# Written instruction:
Rewrite the listing from the line containing "Click the 查错 group label" through the end, replacing "group label" with "section heading" and keeping everything else unchanged. Leave the pictures out of your answer.

── Rows

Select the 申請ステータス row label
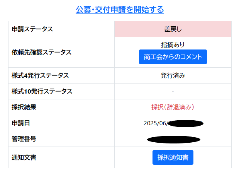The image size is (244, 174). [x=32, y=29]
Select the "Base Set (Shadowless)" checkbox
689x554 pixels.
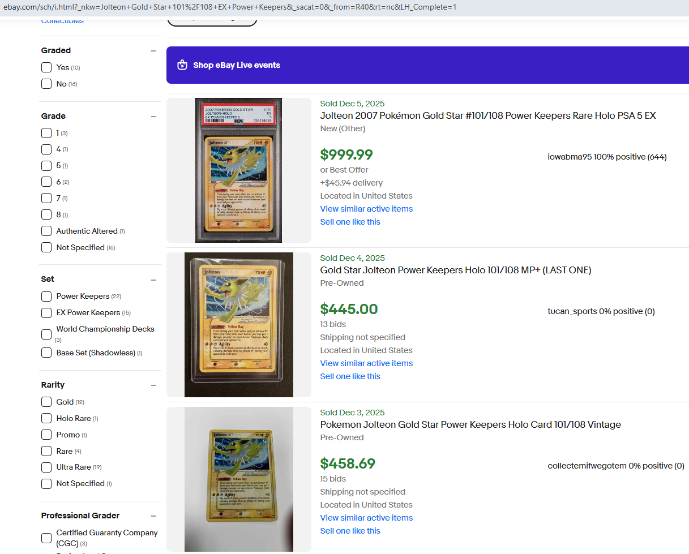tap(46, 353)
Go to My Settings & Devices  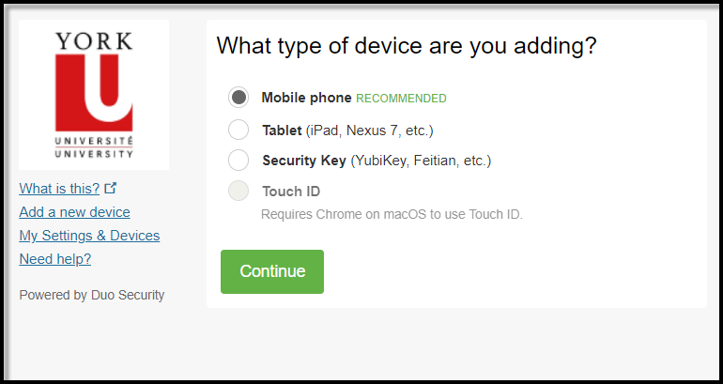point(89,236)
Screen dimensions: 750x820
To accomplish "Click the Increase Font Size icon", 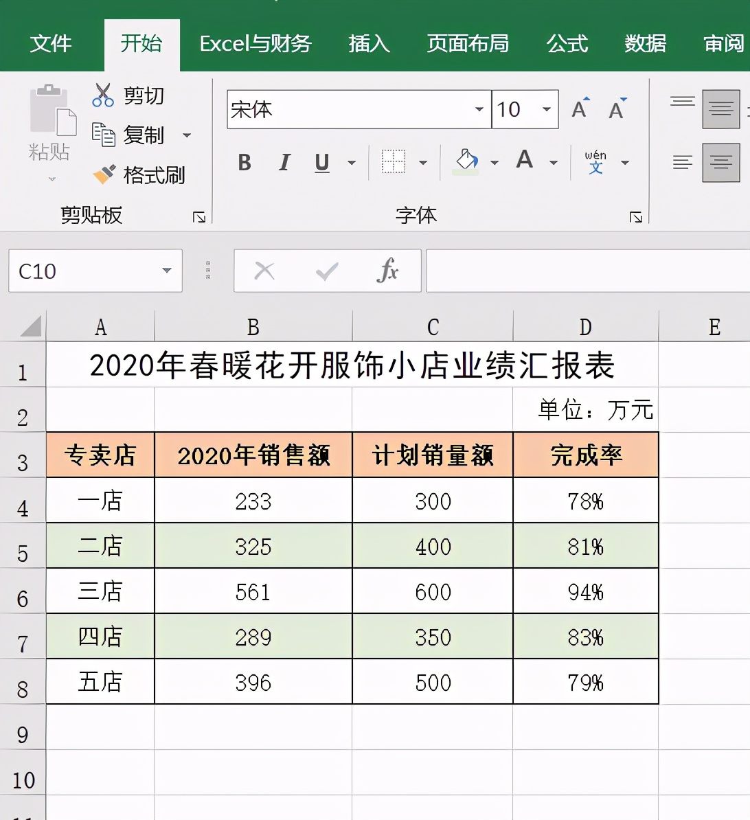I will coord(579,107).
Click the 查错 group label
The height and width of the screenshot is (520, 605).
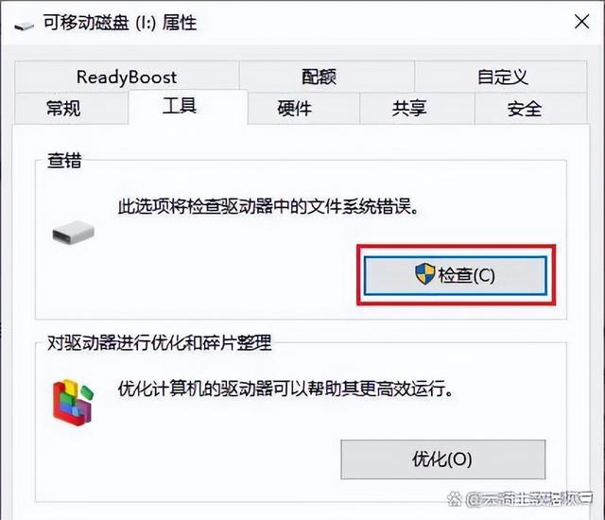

────

# Task response:
Click the 查错 section heading
The height and width of the screenshot is (520, 605).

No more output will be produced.